In epoca normanna, angioina ed aragonese si ebbero molti ampliamenti della fortificazione.

Nel 1820, nel castello ebbe luogo una congiura carbonara, con l’intento di causare un’ insurrezione popolare; ma a causa del tradimento di un affiliato, fallì tutto.

Dopo un lungo periodo di abbandono, il castello divenne proprietà del Comune di Salerno che ne cominciò i lavori di restauro dopo l’alluvione del 1954. Recentemente (2001) è stata riaperta anche la vicina Bastiglia.

 CURIOSITÀ

Il castello attualmente è costituito da una sezione centrale protetta da torri, unite tra di loro con una cinta muraria merlata. Il Castello di Arechi offre una splendida panoramica sulla città e sull’intero golfo di Salerno. Nella zona restaurata è stato creato un primo nucleo espositivo dei materiali del Castello (per lo più ceramiche medievali e monete), una sala per mostre e un salone per conferenze e congressi.

  • Il colle su cui sorge il castello è chiamato “Bonadies” (“buongiorno”), poiché all’alba -essendo la parte più alta della città- il sole che sorgeva da est ne illuminava per primo il vertice.
  • Grazie alla sua impervia, il castello è sempre rimasto inespugnato.
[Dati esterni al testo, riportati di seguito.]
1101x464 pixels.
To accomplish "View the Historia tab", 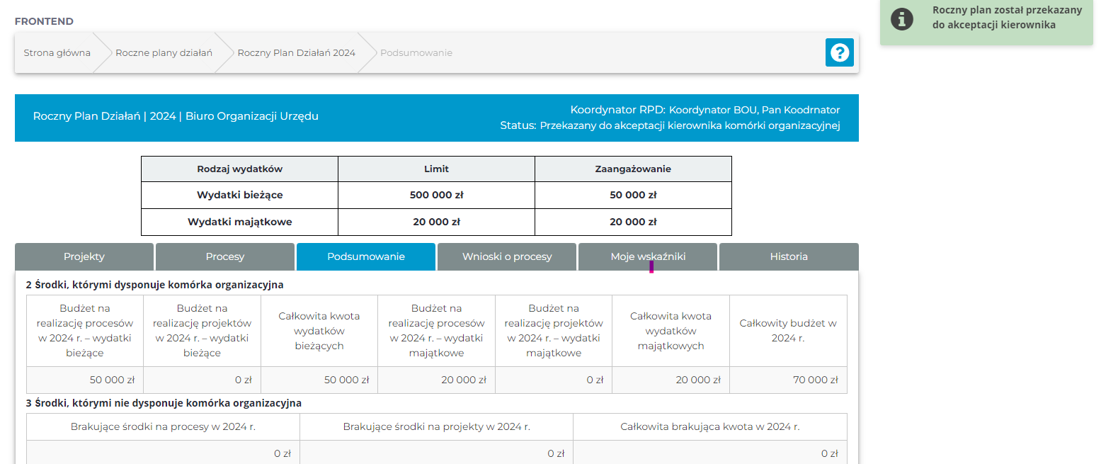I will coord(788,256).
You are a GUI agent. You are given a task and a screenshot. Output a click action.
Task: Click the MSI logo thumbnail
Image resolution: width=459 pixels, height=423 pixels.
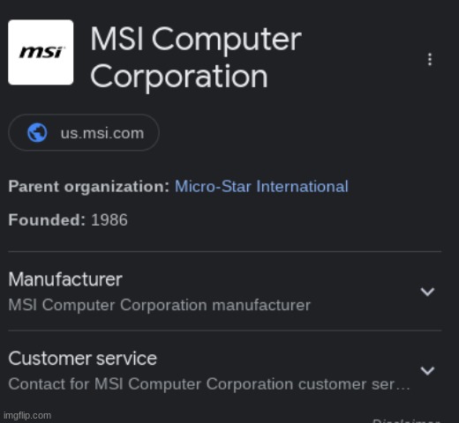pyautogui.click(x=41, y=52)
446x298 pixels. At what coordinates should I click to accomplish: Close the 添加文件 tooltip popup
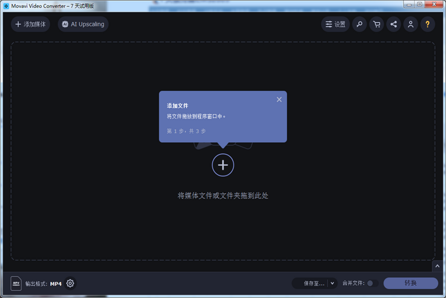click(279, 99)
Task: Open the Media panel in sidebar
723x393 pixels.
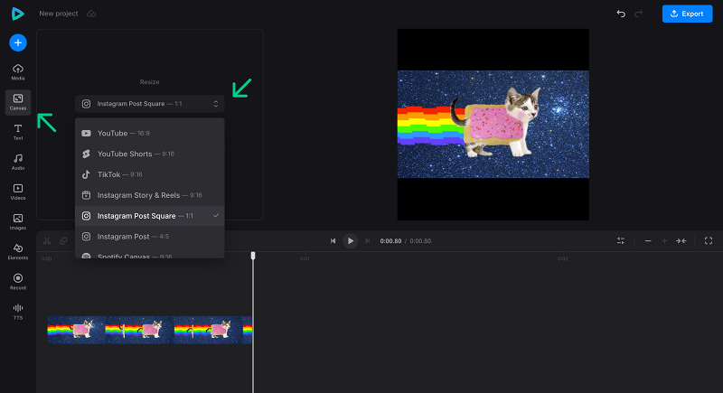Action: click(x=18, y=72)
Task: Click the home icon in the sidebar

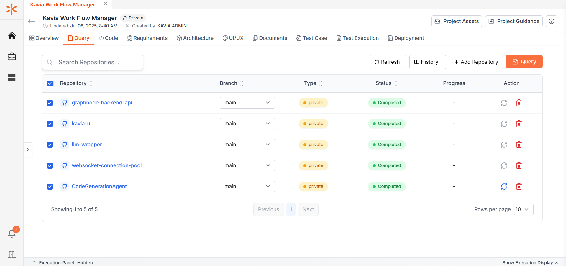Action: click(12, 36)
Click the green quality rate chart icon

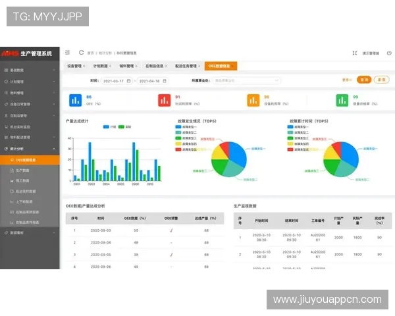point(342,100)
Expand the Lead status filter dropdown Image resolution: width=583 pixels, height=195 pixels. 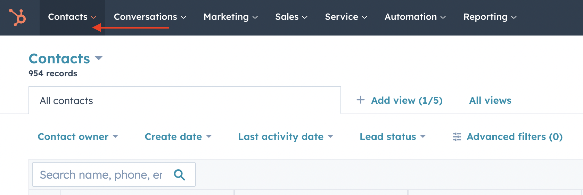392,137
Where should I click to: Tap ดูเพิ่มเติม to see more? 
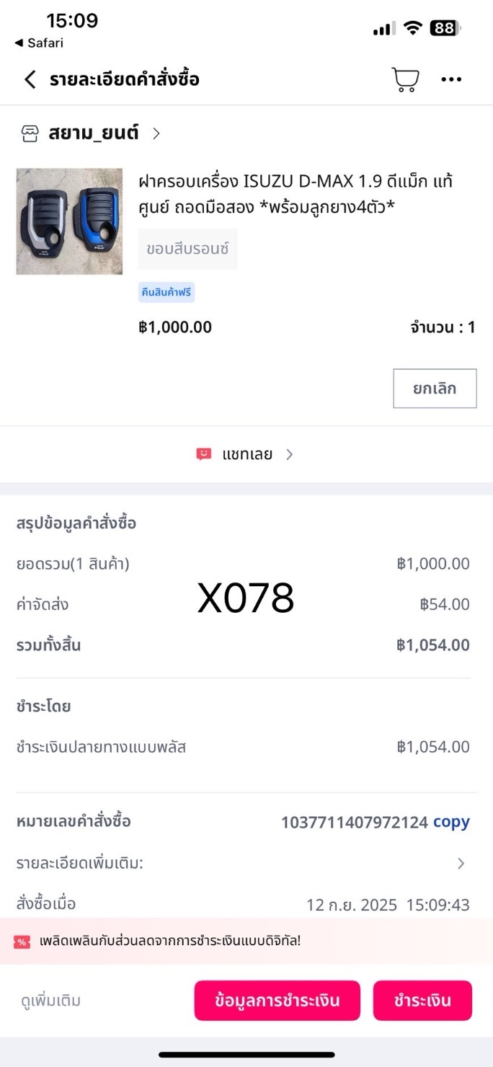pyautogui.click(x=50, y=1001)
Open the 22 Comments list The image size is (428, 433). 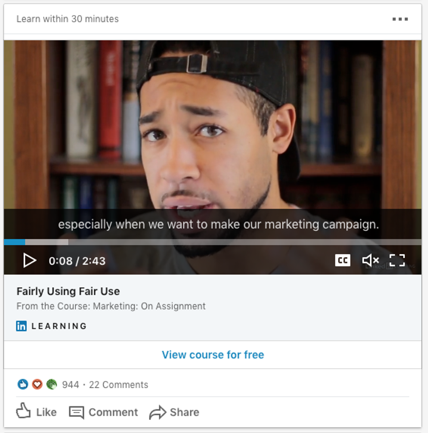[118, 384]
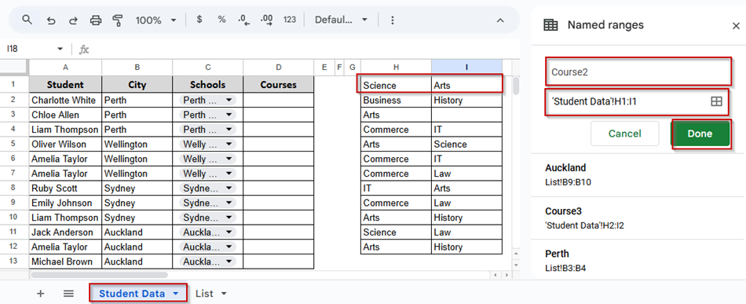Open the three-dot more options menu

(392, 20)
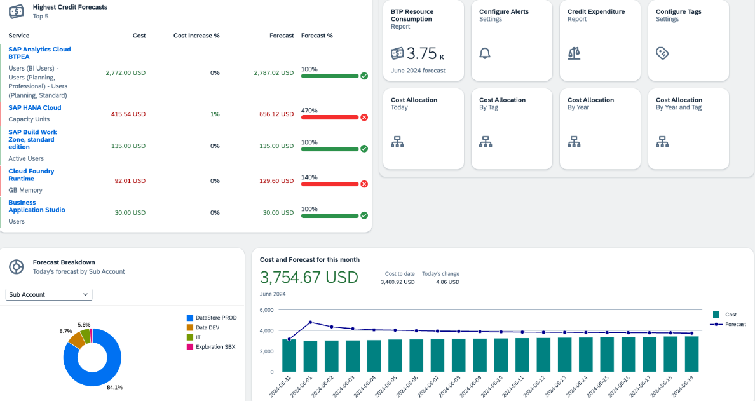Image resolution: width=755 pixels, height=401 pixels.
Task: Click the Exploration SBX pink legend swatch
Action: coord(189,347)
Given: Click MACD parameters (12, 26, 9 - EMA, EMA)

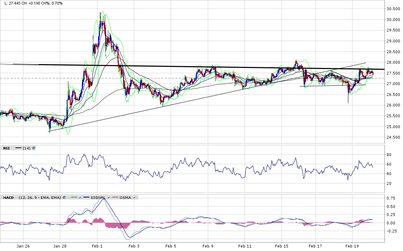Looking at the screenshot, I should pyautogui.click(x=39, y=198).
Attualmente boscosa, nel Medioevo la collina era completamente priva di alberi, onde facilitare l’avvistamento di chi ne compisse l’ascensione. Durante gli assedi, dal castello venivano lanciate, o lasciate semplicemente rotolare, grosse pietre con delle possenti macchine.
  • Come in tutte le leggende romantiche riguardanti i vecchi castelli, una tradizione vuole che esistano uno o più passaggi segreti che collegano il castello con le antiche torri d’avvistamento delle mura, soprattutto, col Forte La Carnale. Non mancano, poi, storie di fantasmi.
  • Una tragedia di Ugo Foscolo, la Ricciarda, è ambientata nel Castello di Arechi.
  • Il Castello, nel corso dei secoli, è stato più volte chiamato in maniera differente : “il castello” semplicemente, “il castellaccio”, “il castello principale” (per distinguerlo dalle altre fortificazioni “secondarie”), “la torre maggiore” o “torre”, “la rocca”. Il toponimo più ricorrente è “Castello di Arechi II”.